The mysterious, complex and inescapable process of aging often comes with chronic diseases like diabetes, heart disease and cancer. Recently, scientists at The University of New Mexico Comprehensive Cancer Center uncovered new details of the aging process.
The team also discovered a new class of drugs that combats an important part of the aging process. Eric Prossnitz, Ph.D., led the UNM team that published its results in Science Signaling.
Prossnitz studies a receptor on our cells called the G protein-coupled estrogen receptor, or GPER. It determines in part how our cells respond to the hormone estrogen and to estrogen-like substances. GPER plays a role in diseases like breast cancer and diabetes.
“GPER mediates many beneficial functions in physiology,” says Prossnitz. In one study, he found that making GPER more active in mice placed on a high fat diet reduced the development of atherosclerosis. Atherosclerosis is a condition in which the blood vessels harden and narrow. But another study’s results with old mice surprised him. That study led his team to the discovery of novel processes of aging and a new way to combat them.
In the surprising study, Prossnitz’s team observed mice that lacked GPER in all their cells as they aged. They tracked the mice over the normal mouse life span of about two years. They expected these mice to show increased levels of aging-related disease in their hearts and blood vessels.
========
Please answer these questions about the aging research passage:
1. In which journal did the UNM team publish its results?
2. What is the full name of the receptor abbreviated GPER?
3. Over about how long did the team track the mice that lacked GPER?

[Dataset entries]
========
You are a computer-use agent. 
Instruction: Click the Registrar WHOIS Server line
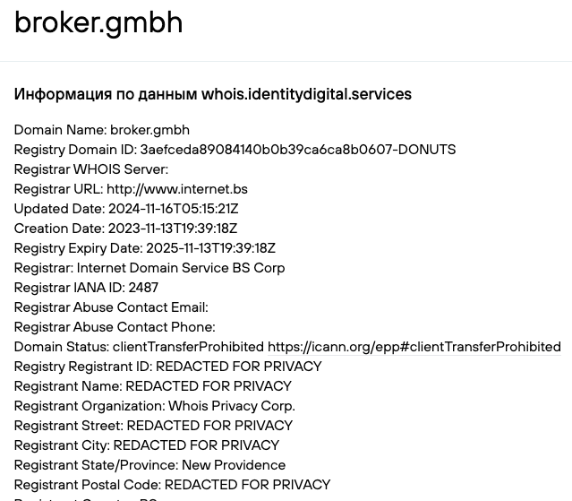pos(91,169)
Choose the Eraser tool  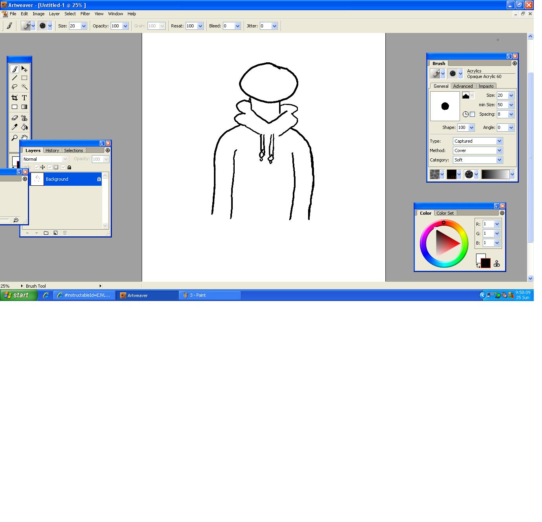(15, 118)
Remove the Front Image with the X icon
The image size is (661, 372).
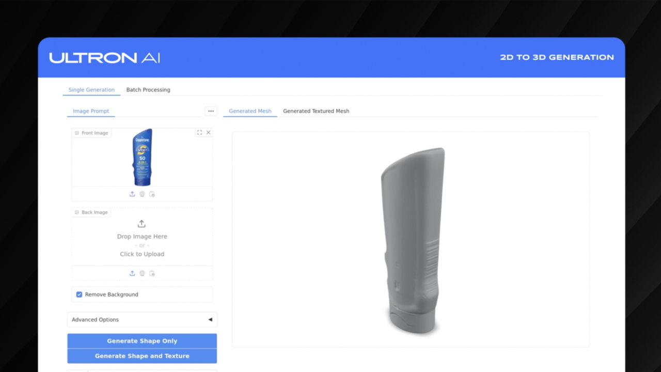(x=209, y=133)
========
## [Solved exercise]
1. Science Signaling
2. G protein-coupled estrogen receptor
3. About two years, the normal mouse life span